Life[edit | edit source]

Dorn was born in Villa Grove, Illinois. He grew up in rural poverty during the Great Depression. He attended a one-room schoolhouse for his 1st 8 grades.

He later studied at the University of Illinois and at Black Mountain College (1950-1955). At Black Mountain he came into contact with Charles Olson, who greatly influenced his literary worldview and his sense of himself as a poet. Dorn's final examiner at Black Mountain was Robert Creeley, with whom, along with the poet Robert Duncan, Dorn became included as one of a trio of younger poets later associated with Black Mountain and with Charles Olson.[1]

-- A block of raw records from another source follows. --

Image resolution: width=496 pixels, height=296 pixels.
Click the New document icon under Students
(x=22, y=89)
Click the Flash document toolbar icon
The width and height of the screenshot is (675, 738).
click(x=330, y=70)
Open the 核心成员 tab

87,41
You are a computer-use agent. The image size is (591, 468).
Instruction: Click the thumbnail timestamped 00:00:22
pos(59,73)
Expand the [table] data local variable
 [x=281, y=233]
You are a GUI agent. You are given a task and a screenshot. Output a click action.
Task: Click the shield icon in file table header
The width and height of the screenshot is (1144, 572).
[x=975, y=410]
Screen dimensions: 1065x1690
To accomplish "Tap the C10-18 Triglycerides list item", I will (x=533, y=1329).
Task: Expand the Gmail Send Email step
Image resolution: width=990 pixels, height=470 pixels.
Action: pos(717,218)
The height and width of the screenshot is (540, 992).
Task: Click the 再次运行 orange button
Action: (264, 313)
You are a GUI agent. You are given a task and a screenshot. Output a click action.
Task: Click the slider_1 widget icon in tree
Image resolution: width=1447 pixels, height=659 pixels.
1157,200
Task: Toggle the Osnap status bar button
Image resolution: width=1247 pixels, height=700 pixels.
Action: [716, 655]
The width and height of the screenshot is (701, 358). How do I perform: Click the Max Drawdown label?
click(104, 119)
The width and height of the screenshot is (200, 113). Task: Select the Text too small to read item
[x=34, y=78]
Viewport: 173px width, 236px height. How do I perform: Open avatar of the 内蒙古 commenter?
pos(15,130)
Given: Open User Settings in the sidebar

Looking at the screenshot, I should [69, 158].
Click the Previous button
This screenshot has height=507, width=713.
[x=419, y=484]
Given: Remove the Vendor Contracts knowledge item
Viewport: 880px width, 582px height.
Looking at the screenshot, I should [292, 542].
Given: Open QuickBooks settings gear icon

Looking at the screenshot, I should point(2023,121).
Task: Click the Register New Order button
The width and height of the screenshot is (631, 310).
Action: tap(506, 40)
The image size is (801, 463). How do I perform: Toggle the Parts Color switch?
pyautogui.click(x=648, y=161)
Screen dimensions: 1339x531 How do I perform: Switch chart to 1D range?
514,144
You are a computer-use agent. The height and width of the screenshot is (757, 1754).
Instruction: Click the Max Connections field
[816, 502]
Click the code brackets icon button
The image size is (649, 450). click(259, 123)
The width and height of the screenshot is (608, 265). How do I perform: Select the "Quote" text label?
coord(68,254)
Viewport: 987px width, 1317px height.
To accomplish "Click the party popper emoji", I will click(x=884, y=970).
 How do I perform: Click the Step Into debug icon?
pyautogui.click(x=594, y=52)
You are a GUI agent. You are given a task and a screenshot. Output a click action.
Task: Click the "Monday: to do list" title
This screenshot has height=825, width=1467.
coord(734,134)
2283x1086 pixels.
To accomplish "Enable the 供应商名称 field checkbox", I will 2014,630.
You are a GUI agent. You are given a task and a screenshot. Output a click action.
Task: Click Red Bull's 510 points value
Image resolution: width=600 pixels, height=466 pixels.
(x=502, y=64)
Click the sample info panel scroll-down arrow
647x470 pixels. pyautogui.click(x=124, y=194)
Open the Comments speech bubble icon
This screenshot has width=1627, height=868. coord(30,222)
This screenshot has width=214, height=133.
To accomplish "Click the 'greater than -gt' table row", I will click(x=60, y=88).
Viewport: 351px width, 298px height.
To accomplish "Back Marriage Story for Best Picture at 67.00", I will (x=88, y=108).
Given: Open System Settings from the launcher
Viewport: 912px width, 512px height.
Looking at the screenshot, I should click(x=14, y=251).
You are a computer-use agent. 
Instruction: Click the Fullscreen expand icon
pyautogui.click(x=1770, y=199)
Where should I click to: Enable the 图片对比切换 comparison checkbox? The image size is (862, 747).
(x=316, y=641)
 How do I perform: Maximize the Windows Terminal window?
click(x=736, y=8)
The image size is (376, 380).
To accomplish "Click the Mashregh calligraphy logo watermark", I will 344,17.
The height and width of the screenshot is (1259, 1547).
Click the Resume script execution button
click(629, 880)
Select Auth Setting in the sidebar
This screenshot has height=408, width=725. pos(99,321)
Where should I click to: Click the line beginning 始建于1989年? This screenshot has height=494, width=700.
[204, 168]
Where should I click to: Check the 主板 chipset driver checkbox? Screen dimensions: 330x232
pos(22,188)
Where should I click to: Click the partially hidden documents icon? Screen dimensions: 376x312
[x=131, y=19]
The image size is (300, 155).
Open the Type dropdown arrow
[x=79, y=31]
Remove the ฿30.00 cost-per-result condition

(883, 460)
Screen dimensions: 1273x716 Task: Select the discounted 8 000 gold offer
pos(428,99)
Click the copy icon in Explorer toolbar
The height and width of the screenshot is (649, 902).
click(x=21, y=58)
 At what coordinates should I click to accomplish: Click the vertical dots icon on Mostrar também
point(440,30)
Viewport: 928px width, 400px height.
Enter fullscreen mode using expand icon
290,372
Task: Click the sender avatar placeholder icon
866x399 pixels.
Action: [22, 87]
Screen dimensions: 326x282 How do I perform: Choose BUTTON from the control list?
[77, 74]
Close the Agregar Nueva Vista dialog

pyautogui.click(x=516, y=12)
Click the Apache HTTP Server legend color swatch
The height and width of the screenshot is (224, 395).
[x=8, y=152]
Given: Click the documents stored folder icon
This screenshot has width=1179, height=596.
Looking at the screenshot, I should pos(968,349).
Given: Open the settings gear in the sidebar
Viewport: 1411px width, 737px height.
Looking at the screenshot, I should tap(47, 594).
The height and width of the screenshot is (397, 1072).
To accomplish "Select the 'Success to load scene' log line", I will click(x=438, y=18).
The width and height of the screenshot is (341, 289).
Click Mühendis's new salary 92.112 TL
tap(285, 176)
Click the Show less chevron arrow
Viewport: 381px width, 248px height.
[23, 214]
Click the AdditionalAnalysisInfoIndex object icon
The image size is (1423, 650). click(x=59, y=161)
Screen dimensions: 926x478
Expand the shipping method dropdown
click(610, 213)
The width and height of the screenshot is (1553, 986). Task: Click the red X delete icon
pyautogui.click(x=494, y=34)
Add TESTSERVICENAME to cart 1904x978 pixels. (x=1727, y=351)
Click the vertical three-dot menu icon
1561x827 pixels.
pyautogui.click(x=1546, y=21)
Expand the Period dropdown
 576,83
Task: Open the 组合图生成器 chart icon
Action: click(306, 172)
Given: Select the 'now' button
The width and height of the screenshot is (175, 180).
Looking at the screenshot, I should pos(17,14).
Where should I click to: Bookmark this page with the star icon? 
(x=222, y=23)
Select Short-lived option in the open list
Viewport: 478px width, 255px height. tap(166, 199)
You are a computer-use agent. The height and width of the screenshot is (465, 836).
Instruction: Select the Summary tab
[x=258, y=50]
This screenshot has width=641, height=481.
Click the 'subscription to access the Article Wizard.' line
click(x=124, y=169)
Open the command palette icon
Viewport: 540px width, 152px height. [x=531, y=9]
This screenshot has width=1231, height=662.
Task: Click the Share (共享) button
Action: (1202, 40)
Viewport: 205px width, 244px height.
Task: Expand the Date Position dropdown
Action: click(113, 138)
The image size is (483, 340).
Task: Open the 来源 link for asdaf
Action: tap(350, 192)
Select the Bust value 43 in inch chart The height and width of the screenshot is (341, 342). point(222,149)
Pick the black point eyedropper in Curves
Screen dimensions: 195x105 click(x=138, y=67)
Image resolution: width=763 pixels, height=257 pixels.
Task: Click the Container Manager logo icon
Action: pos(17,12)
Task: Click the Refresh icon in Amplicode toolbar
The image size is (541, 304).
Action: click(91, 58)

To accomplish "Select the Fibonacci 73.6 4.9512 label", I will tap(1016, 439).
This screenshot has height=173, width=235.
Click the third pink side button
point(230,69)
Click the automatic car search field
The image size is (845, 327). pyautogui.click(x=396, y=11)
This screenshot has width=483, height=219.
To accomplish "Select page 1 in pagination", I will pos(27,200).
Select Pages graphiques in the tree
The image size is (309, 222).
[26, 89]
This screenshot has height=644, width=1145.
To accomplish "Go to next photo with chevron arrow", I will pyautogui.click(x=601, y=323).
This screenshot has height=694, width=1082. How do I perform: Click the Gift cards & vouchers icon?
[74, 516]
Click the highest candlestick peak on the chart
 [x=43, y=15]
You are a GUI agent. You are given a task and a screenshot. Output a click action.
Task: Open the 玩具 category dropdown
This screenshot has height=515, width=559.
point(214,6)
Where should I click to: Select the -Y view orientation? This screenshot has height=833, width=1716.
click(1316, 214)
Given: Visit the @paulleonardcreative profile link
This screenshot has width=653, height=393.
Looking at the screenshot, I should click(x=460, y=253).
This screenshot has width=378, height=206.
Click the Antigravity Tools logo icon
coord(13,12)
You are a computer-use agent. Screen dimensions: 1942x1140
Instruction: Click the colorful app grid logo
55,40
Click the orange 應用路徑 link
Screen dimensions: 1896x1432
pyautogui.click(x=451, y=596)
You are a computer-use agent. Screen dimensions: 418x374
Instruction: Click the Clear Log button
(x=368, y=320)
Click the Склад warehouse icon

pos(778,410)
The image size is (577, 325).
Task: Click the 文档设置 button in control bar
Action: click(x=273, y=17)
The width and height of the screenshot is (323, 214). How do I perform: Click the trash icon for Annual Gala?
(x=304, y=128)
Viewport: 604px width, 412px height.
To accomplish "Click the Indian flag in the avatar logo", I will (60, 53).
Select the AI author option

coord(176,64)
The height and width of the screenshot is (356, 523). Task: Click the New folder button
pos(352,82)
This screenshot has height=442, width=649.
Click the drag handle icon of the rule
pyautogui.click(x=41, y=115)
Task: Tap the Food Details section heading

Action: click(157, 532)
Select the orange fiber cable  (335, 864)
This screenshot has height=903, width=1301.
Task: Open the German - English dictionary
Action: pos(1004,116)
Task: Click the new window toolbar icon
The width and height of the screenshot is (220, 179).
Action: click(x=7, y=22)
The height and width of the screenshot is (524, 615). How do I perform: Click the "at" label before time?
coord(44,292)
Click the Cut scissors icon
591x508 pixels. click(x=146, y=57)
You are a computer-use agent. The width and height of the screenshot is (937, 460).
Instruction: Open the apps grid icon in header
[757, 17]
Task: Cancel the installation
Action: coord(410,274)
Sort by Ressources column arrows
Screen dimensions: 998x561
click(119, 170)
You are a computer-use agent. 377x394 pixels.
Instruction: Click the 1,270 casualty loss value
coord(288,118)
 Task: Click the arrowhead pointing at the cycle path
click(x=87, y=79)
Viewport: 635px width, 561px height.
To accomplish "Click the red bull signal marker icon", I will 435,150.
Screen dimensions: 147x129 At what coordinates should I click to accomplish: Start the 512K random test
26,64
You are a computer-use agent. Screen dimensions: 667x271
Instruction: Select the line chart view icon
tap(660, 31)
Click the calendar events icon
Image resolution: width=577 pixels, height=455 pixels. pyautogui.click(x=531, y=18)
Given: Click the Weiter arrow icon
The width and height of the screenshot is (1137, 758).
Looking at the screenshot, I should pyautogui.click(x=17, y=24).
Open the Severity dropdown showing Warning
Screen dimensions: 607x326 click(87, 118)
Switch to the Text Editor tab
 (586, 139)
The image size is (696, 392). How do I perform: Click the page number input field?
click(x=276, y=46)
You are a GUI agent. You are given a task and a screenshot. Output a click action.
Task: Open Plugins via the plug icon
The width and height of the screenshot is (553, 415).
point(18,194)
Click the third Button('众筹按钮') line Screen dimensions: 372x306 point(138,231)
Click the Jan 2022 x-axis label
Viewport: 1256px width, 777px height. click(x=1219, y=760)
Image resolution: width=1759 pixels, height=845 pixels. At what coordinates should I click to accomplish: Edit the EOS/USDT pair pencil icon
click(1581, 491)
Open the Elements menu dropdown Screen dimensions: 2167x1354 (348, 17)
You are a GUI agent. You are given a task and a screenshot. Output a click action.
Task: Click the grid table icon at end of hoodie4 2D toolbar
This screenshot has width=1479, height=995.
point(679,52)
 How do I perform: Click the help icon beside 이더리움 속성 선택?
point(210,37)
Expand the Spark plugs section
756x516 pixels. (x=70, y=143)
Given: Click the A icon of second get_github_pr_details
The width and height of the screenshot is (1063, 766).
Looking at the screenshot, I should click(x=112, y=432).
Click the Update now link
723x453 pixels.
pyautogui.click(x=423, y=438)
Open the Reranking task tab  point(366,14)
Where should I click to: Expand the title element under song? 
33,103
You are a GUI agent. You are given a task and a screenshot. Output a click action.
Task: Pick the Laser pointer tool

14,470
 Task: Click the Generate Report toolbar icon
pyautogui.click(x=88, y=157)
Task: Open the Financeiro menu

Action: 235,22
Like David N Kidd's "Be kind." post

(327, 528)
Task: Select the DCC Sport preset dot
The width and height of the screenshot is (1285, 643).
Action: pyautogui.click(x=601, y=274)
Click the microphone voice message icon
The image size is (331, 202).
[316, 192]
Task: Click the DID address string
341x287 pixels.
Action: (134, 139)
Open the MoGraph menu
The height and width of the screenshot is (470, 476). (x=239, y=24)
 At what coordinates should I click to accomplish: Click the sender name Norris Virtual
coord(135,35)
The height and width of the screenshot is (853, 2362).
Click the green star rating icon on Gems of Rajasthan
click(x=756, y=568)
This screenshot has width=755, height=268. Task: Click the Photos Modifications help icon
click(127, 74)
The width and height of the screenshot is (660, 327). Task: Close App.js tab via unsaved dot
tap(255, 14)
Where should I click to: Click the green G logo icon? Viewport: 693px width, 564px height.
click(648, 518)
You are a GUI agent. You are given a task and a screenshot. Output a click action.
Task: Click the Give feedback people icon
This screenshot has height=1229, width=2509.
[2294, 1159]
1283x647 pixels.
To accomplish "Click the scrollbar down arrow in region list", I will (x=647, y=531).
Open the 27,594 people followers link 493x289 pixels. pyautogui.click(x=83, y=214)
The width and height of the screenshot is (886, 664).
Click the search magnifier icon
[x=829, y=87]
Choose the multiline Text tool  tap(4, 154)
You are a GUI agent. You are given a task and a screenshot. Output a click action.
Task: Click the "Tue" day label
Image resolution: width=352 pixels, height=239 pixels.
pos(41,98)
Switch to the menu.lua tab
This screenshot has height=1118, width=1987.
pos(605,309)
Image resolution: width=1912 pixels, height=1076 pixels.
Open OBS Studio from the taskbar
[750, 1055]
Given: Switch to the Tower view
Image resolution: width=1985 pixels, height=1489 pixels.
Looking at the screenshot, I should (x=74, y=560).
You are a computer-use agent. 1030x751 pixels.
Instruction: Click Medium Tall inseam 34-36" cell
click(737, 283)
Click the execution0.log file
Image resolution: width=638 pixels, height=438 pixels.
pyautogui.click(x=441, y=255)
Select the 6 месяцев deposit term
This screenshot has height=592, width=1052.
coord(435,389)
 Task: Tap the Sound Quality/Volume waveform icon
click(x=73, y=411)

In 1951, Dorn left Black Mountain and traveled to the Pacific northwest, where he did manual labor and met his 1st wife, Helene; they returned to the school in late 1954. After graduation and 2 years of travel, Dorn's family settled in Washington state, the setting for his autobiographical novel By the Sound (originally published as Rites of Passage), which describes the grinding poverty of life in "the basement stratum of society." In 1961 he accepted his 1st teaching job at the University of Idaho, where he published the magazine Wild Dog. His 1st book of poetry, The Newly Fallen, was published by LeRoi Jones's Totem Press in 1961.

In 1965, with photographer Leroy Lucas, Dorn spent the summer visiting Indian reservations for a book commissioned by William Morrow & Co, The Shoshoneans. That fall, British poet and scholar Donald Davie invited him to join the faculty at the Literature Department he was creating at the new University of Essex. He spent most of the next 5 years in England, where he published several collections of poems and wrote Book 1 of Gunslinger. He also started working with Gordon Brotherston on translations from Latin American texts, solidified his close friendship with British poet J.H. Prynne, and met Jennifer Dunbar, who became his 2nd wife.

On returning to the United States, Dorn spent the 1970s as an academic migrant, teaching at over half a dozen universities across the country. In San Francisco, he collaborated with the printer and artist team Holbrook Teter and Michael Myers on a number of projects, including the newspaper Bean News, the comic book format of Recollections of Gran Apachería, and the typsetting of the complete Gunslinger in 1974.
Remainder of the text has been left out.